Excerpt provided –
-- -- --

Emily O'Reilly's conclusions clearly illustrate the stages of joint repatriation operations, when multiple member states organise a flight to a given country with each providing a quota of people to expel (on this kind of quota, at least, member states very quickly work out how to come to an agreement). They also reveal all the ambiguity of Frontex's role.

European governments have given the agency the task of making expulsions from the EU easier (one of the key points of the migration agenda presented on 13 May by the European Commission, which hopes to modify "the juridical basis of Frontex to reinforce its role in repatriation.") But at the same time it is pressured by other institutions, in particular the Parliament, the ombudsman and the European Court of Human Rights, to keep a certain respectability in its actions, even if this is only superficial.

Frontex has adopted several techniques to reach this delicate balance: pushing responsibility for its actions onto the Commission or on member states; banking on a seductive communications campaign (like a 2014 publication called "12 seconds to decide"); ignoring recommendations made to it or only applying them superficially.

Emily O'Reilly, for example, has said she is "profoundly disappointed"by the fact that Frontex did not follow up on the recommendation, made in April 2013 by her predecessor Nikiforos Diamondouros, to create a mechanism for directly managing claims of people who believe their fundamental rights have been violated by a Frontex operation. A mechanism of this type would impede the work of the agency, so it is unsurprising that Diamandouros' recommendation came to nothing. It will be interesting to see which of Ms O'Reilly's recommendations Frontex will adopt, and to what extent.

-- -- --

Stored data –

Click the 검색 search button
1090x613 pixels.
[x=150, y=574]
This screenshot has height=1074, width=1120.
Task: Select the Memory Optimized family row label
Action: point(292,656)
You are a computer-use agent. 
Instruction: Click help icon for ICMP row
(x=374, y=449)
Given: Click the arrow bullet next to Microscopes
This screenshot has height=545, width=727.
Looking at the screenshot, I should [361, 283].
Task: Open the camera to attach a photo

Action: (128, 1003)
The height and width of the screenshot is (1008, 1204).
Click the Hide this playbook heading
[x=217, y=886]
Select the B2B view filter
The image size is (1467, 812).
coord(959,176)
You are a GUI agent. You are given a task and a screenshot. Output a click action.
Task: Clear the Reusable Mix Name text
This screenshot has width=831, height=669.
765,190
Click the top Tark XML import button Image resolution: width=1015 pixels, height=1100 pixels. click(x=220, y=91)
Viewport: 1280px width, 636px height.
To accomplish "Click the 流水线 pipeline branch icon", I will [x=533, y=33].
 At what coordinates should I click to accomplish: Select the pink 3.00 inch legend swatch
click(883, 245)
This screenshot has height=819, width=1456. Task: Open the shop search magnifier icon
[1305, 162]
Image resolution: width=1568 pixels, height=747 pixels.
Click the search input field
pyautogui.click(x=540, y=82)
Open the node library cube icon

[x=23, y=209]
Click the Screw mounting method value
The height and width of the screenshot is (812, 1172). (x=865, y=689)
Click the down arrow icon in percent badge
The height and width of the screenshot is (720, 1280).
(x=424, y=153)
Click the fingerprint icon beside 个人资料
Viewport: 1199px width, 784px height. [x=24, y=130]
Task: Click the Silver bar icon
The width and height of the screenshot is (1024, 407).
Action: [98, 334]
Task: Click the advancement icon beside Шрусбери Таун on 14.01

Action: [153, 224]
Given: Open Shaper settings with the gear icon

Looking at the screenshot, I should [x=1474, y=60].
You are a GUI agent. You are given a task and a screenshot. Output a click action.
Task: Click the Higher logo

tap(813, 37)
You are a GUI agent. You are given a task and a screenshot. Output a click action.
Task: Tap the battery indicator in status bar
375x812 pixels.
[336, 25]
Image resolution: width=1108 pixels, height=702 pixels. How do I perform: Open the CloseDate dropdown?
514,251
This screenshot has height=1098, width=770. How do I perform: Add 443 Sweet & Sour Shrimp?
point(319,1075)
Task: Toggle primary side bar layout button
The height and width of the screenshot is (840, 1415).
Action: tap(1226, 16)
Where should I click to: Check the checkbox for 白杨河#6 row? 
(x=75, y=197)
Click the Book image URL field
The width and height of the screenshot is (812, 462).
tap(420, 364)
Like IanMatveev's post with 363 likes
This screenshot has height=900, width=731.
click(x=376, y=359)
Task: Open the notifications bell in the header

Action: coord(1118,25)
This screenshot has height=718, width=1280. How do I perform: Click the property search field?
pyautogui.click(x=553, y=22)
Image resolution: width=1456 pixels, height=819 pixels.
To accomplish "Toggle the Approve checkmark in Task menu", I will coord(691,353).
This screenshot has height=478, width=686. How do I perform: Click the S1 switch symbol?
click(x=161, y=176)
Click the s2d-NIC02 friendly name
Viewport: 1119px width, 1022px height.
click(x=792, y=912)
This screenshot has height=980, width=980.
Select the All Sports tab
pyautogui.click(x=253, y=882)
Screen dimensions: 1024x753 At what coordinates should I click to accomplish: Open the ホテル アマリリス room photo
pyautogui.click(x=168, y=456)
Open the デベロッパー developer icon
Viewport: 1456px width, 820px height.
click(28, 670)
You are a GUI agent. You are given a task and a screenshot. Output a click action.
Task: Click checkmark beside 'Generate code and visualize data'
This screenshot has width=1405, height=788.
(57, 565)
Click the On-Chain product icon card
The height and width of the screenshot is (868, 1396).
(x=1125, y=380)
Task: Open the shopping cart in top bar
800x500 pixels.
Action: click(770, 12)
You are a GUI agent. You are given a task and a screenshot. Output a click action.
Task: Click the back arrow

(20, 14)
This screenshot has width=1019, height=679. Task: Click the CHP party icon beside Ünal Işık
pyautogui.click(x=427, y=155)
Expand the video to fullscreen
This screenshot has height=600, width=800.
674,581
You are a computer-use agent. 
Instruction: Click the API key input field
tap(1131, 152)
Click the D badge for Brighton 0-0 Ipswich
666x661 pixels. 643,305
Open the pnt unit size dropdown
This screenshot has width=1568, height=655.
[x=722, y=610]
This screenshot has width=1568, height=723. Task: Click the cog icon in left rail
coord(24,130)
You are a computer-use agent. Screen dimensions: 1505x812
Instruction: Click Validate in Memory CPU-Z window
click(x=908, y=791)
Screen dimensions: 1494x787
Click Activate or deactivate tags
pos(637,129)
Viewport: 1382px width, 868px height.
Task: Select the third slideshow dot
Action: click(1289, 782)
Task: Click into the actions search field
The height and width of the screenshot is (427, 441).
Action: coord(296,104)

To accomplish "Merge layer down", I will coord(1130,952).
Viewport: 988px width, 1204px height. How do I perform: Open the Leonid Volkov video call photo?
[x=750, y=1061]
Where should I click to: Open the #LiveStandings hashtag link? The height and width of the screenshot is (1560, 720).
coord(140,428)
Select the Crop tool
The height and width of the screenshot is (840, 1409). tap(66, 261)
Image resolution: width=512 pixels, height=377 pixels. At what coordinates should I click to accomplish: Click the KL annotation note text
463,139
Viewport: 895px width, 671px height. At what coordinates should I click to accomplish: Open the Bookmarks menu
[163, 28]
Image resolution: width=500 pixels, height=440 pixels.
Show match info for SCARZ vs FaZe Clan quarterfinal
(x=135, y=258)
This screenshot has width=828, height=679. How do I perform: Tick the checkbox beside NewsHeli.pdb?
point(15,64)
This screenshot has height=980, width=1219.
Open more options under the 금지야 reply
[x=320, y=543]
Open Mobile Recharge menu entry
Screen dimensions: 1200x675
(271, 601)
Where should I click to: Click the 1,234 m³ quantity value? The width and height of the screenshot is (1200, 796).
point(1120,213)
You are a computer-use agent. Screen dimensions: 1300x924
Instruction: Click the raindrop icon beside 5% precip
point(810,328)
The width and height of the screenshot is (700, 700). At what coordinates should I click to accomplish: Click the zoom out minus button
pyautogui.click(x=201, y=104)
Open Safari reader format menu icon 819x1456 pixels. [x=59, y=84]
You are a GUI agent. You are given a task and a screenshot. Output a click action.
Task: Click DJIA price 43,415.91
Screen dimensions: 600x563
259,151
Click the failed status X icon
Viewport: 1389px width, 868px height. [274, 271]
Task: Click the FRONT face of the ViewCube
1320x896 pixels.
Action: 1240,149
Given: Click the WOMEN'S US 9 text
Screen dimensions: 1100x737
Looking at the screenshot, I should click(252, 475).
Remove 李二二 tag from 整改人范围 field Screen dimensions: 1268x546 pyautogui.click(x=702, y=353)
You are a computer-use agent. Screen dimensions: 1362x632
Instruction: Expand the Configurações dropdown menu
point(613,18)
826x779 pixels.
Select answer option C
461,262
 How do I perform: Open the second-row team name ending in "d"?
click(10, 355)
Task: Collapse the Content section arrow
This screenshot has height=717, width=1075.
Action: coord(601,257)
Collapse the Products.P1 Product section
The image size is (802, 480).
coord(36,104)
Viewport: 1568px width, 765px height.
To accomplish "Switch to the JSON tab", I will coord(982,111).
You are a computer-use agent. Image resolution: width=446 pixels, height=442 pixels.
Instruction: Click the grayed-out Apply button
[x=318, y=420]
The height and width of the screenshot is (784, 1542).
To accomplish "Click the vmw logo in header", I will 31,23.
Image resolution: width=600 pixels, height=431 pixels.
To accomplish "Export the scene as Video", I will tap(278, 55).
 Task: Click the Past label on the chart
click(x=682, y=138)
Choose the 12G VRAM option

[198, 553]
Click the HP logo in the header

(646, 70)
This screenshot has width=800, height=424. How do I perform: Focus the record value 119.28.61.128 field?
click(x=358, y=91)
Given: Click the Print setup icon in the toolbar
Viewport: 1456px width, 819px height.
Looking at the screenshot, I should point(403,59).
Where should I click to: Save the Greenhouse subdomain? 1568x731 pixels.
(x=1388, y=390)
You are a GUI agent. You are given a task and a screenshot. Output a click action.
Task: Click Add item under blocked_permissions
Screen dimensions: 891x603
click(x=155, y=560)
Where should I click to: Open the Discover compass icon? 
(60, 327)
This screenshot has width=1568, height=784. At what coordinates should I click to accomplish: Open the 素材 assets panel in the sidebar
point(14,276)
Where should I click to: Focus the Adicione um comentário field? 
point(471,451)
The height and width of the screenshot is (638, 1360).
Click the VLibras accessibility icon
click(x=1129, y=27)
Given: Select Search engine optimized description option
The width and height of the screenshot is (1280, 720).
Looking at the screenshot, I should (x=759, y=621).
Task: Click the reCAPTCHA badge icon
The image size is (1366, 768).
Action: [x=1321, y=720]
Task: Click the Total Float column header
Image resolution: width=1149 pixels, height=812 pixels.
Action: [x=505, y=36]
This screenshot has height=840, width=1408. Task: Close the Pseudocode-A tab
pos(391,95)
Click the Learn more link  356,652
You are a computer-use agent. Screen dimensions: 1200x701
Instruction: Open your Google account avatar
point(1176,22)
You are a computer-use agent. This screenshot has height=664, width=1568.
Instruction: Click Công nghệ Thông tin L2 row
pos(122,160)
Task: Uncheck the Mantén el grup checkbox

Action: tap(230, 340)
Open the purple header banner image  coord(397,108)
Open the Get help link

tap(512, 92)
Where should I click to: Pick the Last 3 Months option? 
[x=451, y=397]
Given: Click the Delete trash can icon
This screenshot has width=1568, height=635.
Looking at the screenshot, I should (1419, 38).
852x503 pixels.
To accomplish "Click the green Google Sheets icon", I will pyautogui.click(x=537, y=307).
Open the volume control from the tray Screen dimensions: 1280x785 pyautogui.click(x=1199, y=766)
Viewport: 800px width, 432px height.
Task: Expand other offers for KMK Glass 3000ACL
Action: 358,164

-- -- --

Exercise set –
[A] In the excerpt on Frontex, what was the title of the 2014 publication cited as part of the agency's communications campaign?
[B] Please pick up the excerpt on Frontex right after its final sentence and carry it forward.

Response list –
[A] "12 seconds to decide"

[B]
Beyond these attempts to 'humanise' the agency, in the past few years a number of collectives and associations have sprung up to denounce its very existence. Protests were initially centred around Warsaw, where Frontex has its headquarters, and in Greece, whose border with Turkey had been described in a report from 2014 as a "laboratory for Frontex's activities". But they have spread across other EU countries through campaigns like Frontexplode and Frontexit, and initiatives like the Anti-Frontex days currently taking place in the Polish capital and in other European cities.

On 16 May, Watch the Med, a network of campaigners that provides assistance to people in danger in the Mediterranean through an emergency number, published a video in which it puts forward "ten points that would truly put an end to deaths in the Mediterranean."

As long as migratory movements are presented as a security threat and not as a phenomenon linked to work, family regroupment and human rights, Frontex will continue to grow and to expand the market for surveillance technologies. People will continue to die at the borders of the EU. As for us, we will continue to be led along by our governments into ever-less imaginary wars.